begin Stored records
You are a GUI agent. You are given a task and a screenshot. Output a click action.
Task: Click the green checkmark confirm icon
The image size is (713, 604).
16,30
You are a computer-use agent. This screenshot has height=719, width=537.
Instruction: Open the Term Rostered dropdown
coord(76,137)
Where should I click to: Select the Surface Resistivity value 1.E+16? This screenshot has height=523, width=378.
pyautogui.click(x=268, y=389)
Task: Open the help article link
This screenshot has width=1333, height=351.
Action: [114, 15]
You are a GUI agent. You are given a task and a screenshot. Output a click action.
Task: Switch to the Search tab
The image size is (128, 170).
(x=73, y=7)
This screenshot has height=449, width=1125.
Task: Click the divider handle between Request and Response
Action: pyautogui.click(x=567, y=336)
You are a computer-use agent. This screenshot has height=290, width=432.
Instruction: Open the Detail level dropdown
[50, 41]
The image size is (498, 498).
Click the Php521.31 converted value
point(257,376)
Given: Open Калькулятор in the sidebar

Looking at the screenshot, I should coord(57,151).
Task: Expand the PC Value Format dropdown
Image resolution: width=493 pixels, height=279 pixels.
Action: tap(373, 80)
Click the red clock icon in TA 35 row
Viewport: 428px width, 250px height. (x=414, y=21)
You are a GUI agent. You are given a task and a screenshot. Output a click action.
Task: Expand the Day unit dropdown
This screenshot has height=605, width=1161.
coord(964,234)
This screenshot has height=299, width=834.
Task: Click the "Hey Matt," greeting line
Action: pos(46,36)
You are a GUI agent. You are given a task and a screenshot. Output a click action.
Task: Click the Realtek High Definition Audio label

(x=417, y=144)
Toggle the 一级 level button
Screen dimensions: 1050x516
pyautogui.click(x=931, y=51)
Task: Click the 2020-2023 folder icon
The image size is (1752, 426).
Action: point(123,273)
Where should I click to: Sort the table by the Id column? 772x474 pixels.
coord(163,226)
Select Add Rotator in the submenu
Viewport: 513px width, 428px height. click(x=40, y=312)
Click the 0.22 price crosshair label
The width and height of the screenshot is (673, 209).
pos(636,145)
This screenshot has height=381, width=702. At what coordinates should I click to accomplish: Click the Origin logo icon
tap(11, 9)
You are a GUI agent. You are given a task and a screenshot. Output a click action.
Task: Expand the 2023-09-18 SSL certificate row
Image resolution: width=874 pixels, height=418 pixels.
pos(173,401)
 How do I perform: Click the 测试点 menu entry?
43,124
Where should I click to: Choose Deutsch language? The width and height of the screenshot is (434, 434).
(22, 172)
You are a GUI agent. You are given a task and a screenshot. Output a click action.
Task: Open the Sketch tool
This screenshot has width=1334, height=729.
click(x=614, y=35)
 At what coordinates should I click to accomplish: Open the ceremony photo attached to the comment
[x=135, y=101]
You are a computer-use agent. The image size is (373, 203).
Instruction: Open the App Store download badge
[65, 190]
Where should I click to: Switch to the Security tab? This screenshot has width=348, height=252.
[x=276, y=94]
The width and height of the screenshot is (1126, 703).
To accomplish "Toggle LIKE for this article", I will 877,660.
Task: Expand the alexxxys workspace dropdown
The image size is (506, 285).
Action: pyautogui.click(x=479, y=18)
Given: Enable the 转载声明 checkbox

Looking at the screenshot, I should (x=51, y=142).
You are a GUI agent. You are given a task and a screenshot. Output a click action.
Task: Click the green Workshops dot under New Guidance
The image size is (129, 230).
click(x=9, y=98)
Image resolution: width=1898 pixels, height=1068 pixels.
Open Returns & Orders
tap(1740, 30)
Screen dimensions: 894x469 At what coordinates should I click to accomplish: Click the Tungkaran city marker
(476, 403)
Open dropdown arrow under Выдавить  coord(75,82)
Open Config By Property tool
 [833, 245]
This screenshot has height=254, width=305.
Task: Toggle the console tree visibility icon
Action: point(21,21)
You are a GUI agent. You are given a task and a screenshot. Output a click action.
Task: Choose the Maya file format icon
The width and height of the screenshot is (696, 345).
end Stored records
* **Exercise details**
Rewrite the entries from the line containing "Select Add Rotator in the submenu" through the line containing "pos(636,145)", replacing "submenu" with "flyout menu" and leaving everything else unchanged.

* **Final answer**
Select Add Rotator in the flyout menu
Viewport: 513px width, 428px height. click(x=40, y=312)
Click the 0.22 price crosshair label
The width and height of the screenshot is (673, 209).
pos(636,145)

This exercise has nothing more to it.